Securing Distributed Systems Against Adversarial Attacks

Friday, March 17, 2017 - 1:00pm to 2:30pm
Lili Su
Lili Su is a Ph.D. candidate in the Electrical and Computer Engineering Department at the University of Illinois at Urbana-Champaign, working with Prof. Nitin Vaidya on distributed computing. She expects to receive her Ph.D. degree in May 2017. Her research intersects distributed computing, security, optimization, and learning. She was one of the three nominees for the 2016 International Symposium on DIStributed Computing Best Student Paper Award. She received the 2015 International Symposium on Stabilization, Safety, and Security of Distributed Systems Best Student Paper Award. She also received the Sundaram Seshu International Student Fellowship for the academic year of 2016 to 2017 conferred by UIUC. In addition, she received the Outstanding Reviewer Award for her review service for IEEE Transactions on Communication in 2015.
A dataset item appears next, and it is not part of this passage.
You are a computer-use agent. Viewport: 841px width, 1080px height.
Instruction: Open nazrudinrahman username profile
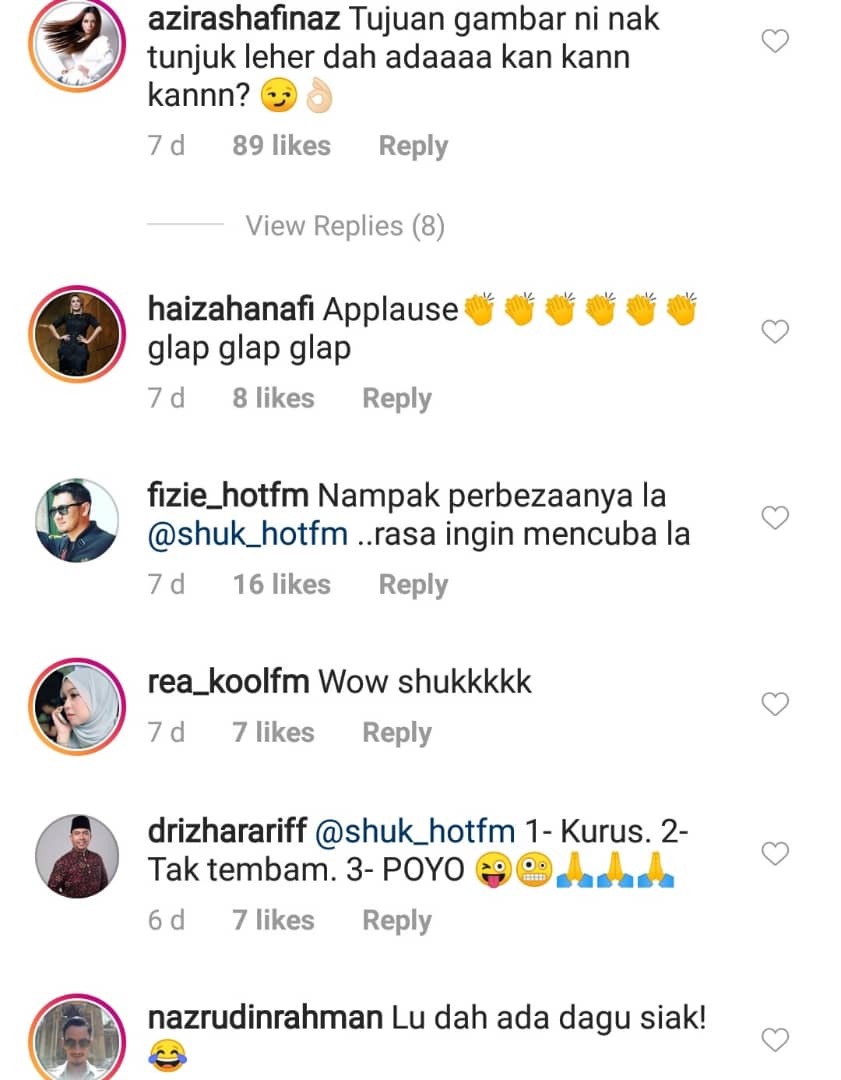[265, 1018]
Abstract: Distributed systems are ubiquitous in both industry and our daily life. For example, we use clusters and networked workstations to analyze large amount of data, use the world wide web for information and resource sharing, and use the Internet of Things (IoT) to access a much wider variety of resources. In distributed systems, components are more vulnerable to adversarial attacks. In this talk, we model the distributed systems as multi-agent networks, and consider the most general attack model - Byzantine fault model. In particular, this talk will focus on the problem of distributed learning over multi-agent networks, where agents repeatedly collect partially informative observations (samples) about an unknown state of the world, and try to collaboratively learn the true state. We focus on the impact of the Byzantine agents on the performance of consensus-based non-Bayesian learning. Our goal is to design algorithms for the non-faulty agents to collaboratively learn the true state through local communication.

At the end of this talk, I will also briefly mention our exploration on tolerating adversarial attacks in multi-agent optimization problems.